Brief | Could you give again exactly, and only, the lines from the one holding "Click the Layer 1 thumbnail" through the end of the data, both ends included, with pictures left out?

[Stored data]
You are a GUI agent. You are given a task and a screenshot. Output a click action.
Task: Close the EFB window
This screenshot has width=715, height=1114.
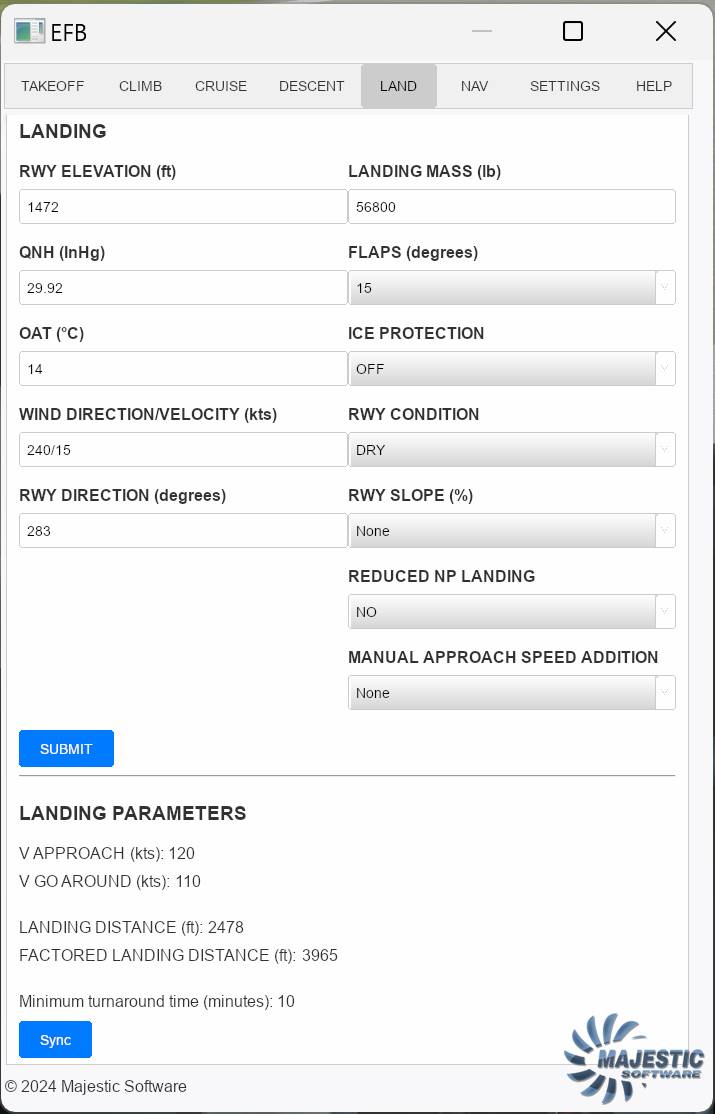pyautogui.click(x=665, y=32)
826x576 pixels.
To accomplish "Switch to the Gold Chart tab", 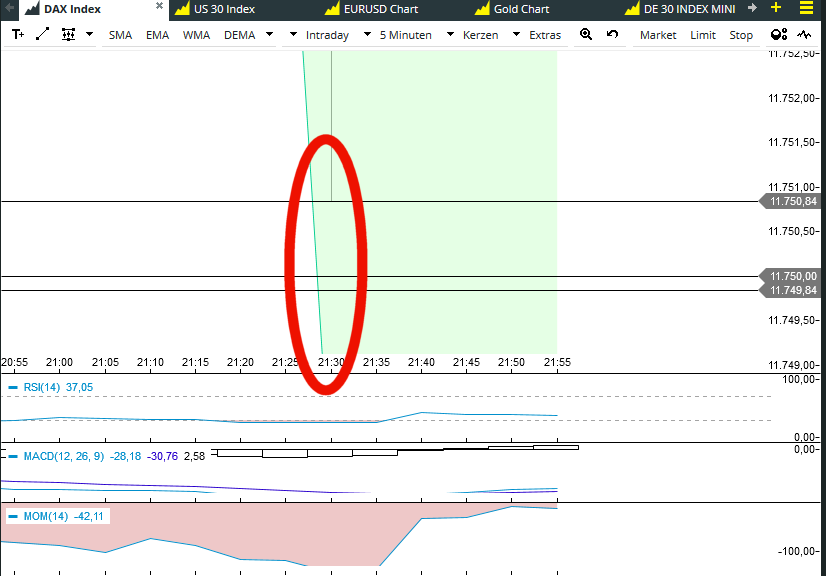I will [521, 9].
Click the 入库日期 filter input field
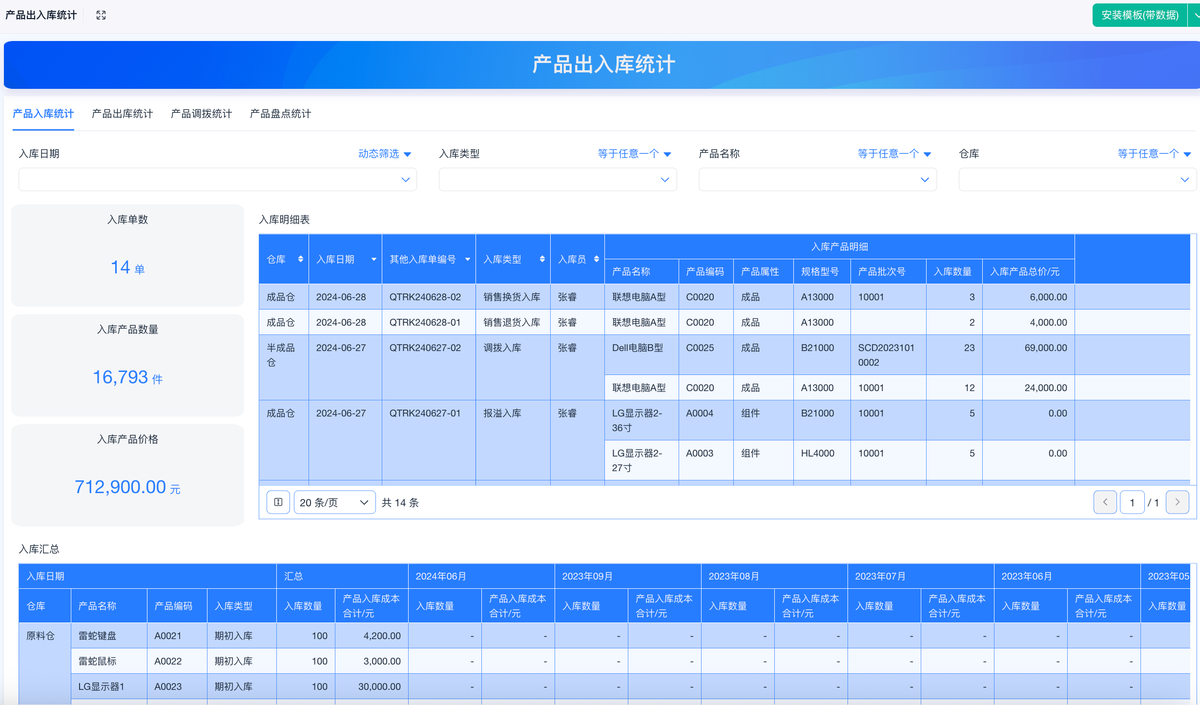Image resolution: width=1200 pixels, height=705 pixels. 217,179
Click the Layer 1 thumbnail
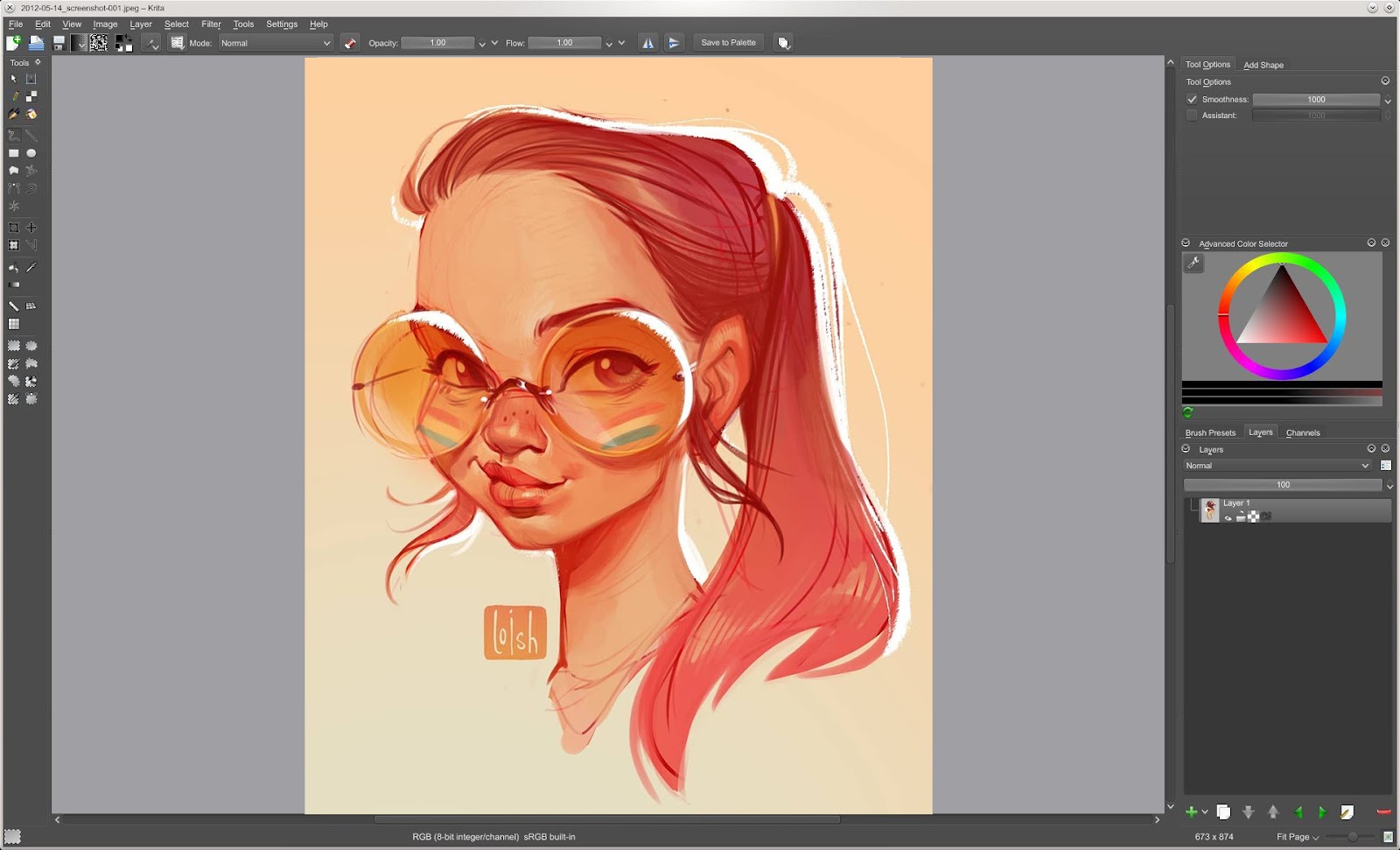The height and width of the screenshot is (850, 1400). (1210, 510)
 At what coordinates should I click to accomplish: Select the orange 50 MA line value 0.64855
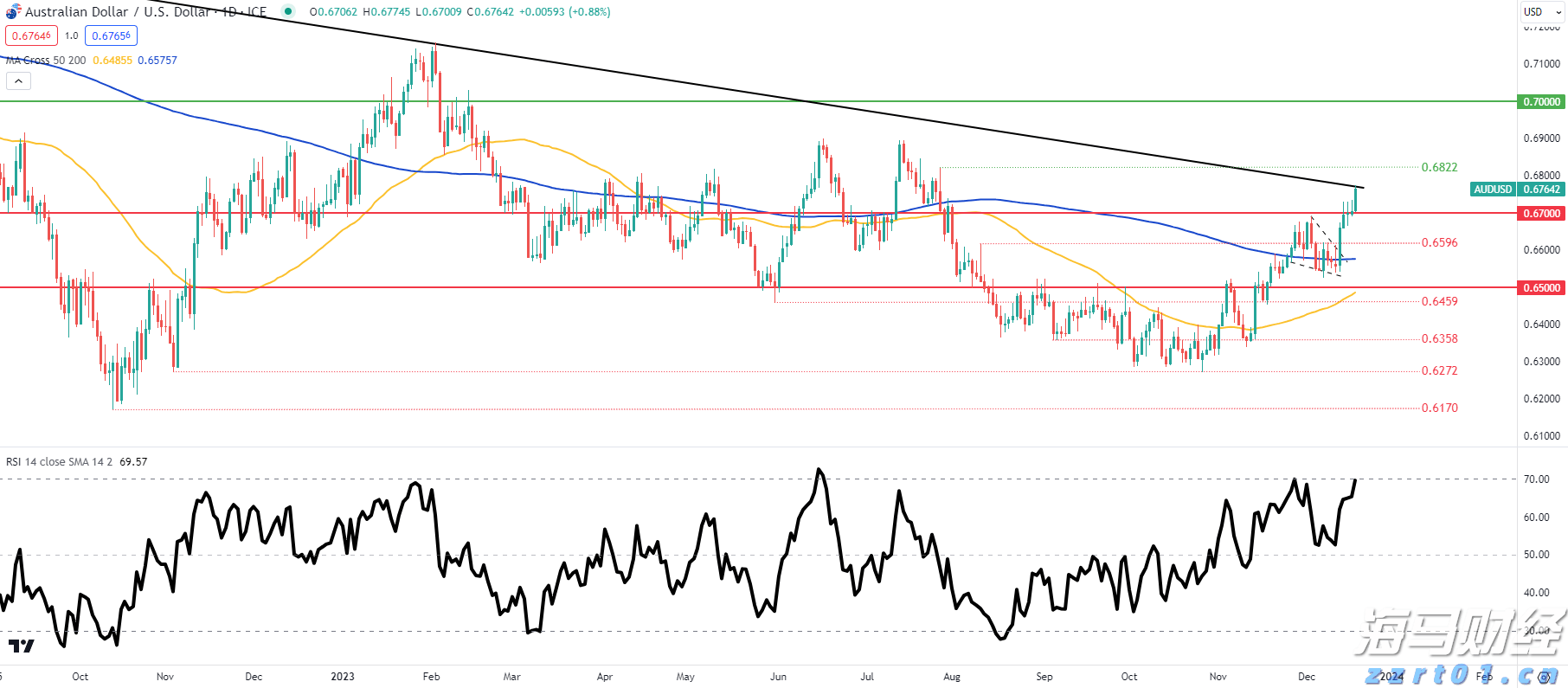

Response area |
Click the Layer 1 thumbnail
The height and width of the screenshot is (850, 1400). (1210, 510)
 At what coordinates should I click to accomplish: Select the orange 50 MA line value 0.64855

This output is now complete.